Purpose: : In vivo exposure of primate RPE to bright light causes an immediate reduction in autofluorescence (AF) followed by complete recovery within about 4 hours. AF reduction can be observed at light levels that are two orders of magnitude below the ANSI photochemical maximum permissible exposure. We developed an in vitro model of AF reduction to clarify its photochemical basis and its implications for light safety.

Methods: : ARPE-19 cells that had accumulated the bisretinoid A2E (m/z 592) were exposed to 0.3 - 0.5 J/cm² of 480 or 430 nm light. Analysis was by fluorescence microscopy or UPLC (ultraperformance liquid chromatography) with monitoring by mass spectrometry, absorbance and fluorescence. Irradiated cell-free A2E was also studied.
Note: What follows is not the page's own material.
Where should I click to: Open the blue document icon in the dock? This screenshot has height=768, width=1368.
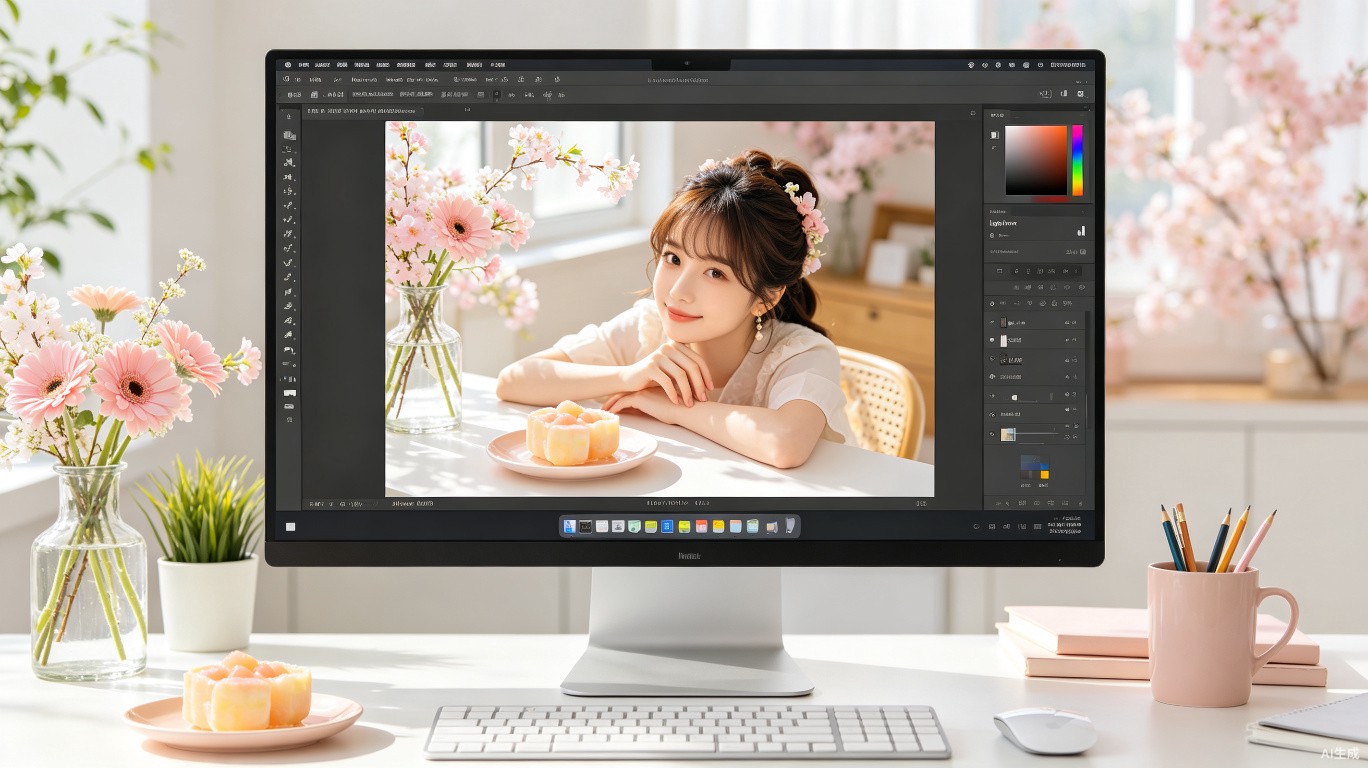pos(569,526)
Results: : AF reduction and recovery were observed in the in vitro models; AF reduction occurred at light levels lower than those associated with the in vivo response. AF reduction was associated with A2E consumption (measured as absorbance) and accompanying increases in some oxidized forms of A2E (oxo-A2E) even under conditions that permitted fluorescence recovery as detected by UPLC. Recovery from AF reduction was dependent on irradiation dose and was facilitated by pre-treatment with the antioxidant vitamin E. Photoisomers of A2E exhibiting similar or greater fluorescence efficiency formed immediately upon irradiation. At the light levels utilized thus far, AF recovery was not observed in the cell-free assay.

Conclusions: : A2E is at least one of the bisretinoids exhibiting bleaching and recovery that is qualitatively similar to the AF reduction observed in vivo. Exposing A2E to light leads to both photoisomerization and photooxidation. Whether the photoproducts produced by light exposures lower than those that lead to the structural disruption of RPE cells have deleterious consequences in vivo is not known. Protective mechanisms may help mitigate harmful effects of light exposure.